Did you reply based on browsing the graph, or was it just off the top of your head, based on having done the coding?

The recent expansion of the discussions around mental health is, I think, tied to the onboarding workshop we organised in Galway in December 2016. Apparently the West of Ireland has an endemic suicide problem, especially among men. This has raised public awareness of issues like depression. So a lot of the people doing open care there are focused on mental care.

Finally, there is an interesting regularity. Try “stressing” the co-occurrences graph, by imposing that the number of co-occurrences sustaining each edge is higher than 4: at 5, 6 and even 7 the graph seems to be telling me the same story, although it gets more and more barebones-simple as you increase the minimum required edge strength. At co-occurrences >= 7 you get this:

What are we talking about here? Well, if you ignore research question, as we should, community-based care becomes the center of the graph.
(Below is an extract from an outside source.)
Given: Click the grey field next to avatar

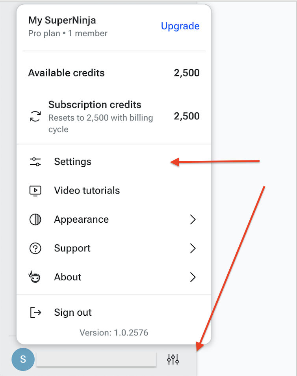Looking at the screenshot, I should pyautogui.click(x=97, y=359).
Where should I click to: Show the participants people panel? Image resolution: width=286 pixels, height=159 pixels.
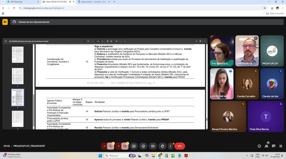(x=266, y=146)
It connects to legality and to resource strain, itself connected with crisis and migration. The latter is then connected to two codes representing solutions, or at least concepts underpinning solutions: building relationships and story sharing. mental health and open processes are each at the center of its own component: they are very important concepts (edge strength is at least 7!), but with a weaker connection to community-based care than codes in the giant component. I don’t know if this is an artefact of Amelia’s approach to coding or the signature of a coherent conversation, coded well. What do you think? Are we looking at Amelia thinking, or are we looking at the community thinking? Amelia? @Federico_Monaco ?
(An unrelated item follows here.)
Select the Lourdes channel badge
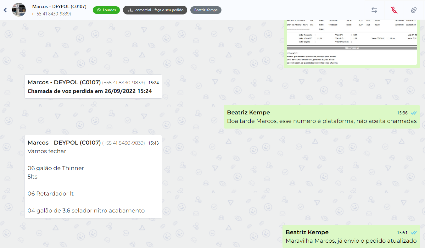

Maybe the way to present these (secondary) data is to start from a very high edge strength (5-7) to give ourselves a high-level description, and only then go on to lower our requirements on edge strength to discover new codes and new connections. It would be like looking at volcaninc islands emerging from the ocean: as they are pushed up, what looked initially as a set of disconnected islands reveals itself as the peaks of the same mountain range.